De la part d’un chef de gouvernement, juriste de surcroît, on se serait attendu à une certaine retenue, à un discernement éclairé après la lecture du jugement, à un positionnement dans le respect de la séparation des pouvoirs et de nos institutions. Que veut nous dire SAJ ? Qu’il aurait applaudi si Pravind Jugnauth n’avait pas été reconnu coupable ? Que le jugement aurait été bon s’il avait été en faveur de son fils ? En faisant pareille déclaration, le Premier ministre (l’exemple venant d’en haut, paraît-il) donne donc raison à tous ces membres du Cabinet et députés qui ont cru bon de défiler en cour et – pour se faire bien voir ? – qui se sont également permis d’avoir des propos indélicats et exagérés après la sentence des magistrats.

 

Même si leur présence remarquée fut, semble-t-il, une manifestation de soutien, il aurait été préférable, aux yeux du public, qu’il n’y ait aucune mauvaise perception, aucun questionnement sur une certaine forme de pression indirecte (d’autant que la tension était palpable en cour avec les partisans venus en masse) à un moment où les magistrats devaient avoir droit à un climat de sérénité pour annoncer la sanction pénale. Si la situation est d’autant plus malsaine, c’est que les membres du gouvernement, avec leurs vociférations, donnent l’impression que ce jugement affecte profondément leur agenda politique, avec l’avenir semble-t-il tracé de Pravind Jugnauth comme éventuel Premier ministre. Comme en témoigne la déclaration de Showkutally Soodhun, président du MSM : «Nous avons besoin de Pravind Jugnauth aujourd’hui et demain. Et nous lui demandons de ne pas démissionner.»

 

Bien a pris à l’ancien ministre des TIC de faire preuve de bon sens en quittant ses fonctions ministérielles au lieu d’écouter son bureau politique. Car il va bien falloir que ces messieurs et dames faisant partie d’un gouvernement censé nettoyer le pays et qui nous promettait la transparence dans la gestion des affaires de l’État, acceptent le jugement de culpabilité.
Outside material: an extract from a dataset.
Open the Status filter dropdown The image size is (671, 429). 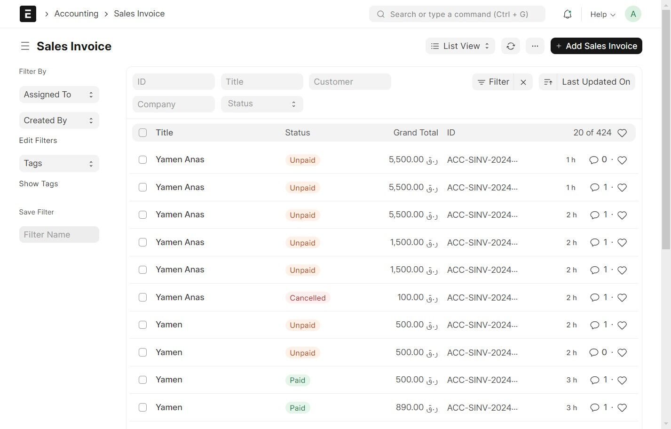click(262, 104)
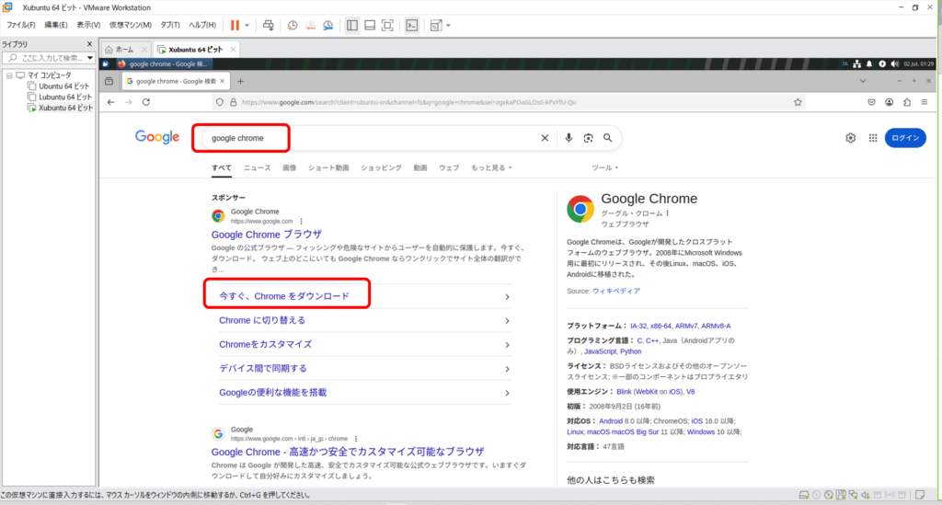Screen dimensions: 942x505
Task: Open Google quick settings gear icon
Action: pyautogui.click(x=850, y=138)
Qu’ils estiment que la loi comporte des manquements, qu’ils expriment leur désaccord avec cette législation est une chose, sauf que la justice s’est prononcée en vertu des dispositions de la loi. Et tout comme il est de notre devoir de respecter toutes les décisions – ainsi que le droit d’appel – que la cour prend dans sa sagesse chaque jour, il est de notre devoir de respecter ce jugement à l’encontre de Pravind Jugnauth, car nous ne pouvons porter des visières partisanes quand les hommes politiques sont convoqués en cour.

 

Cela dit, il est clair que l’épisode Pravind Jugnauth n’est que le sommet de l’iceberg dans cette affaire Medpoint et qu’une multitude de questions demeurent autour de cet achat et de ces transactions financières. Si les magistrats font bien ressortir que l’ancien ministre des Finances ne s’est pas rendu coupable de corruption mais de conflit d’intérêts, sa signature étant la dernière étape pour l’acquisition de la clinique de son beau-frère, le Dr Malhotra, les Mauriciens ont le droit de savoir qui, dans l’ancien gouvernement, a pris la décision – comme le réclame le leader de l’opposition – de racheter cette structure et s’il y avait là une question de favoritisme et, plus important, de corruption…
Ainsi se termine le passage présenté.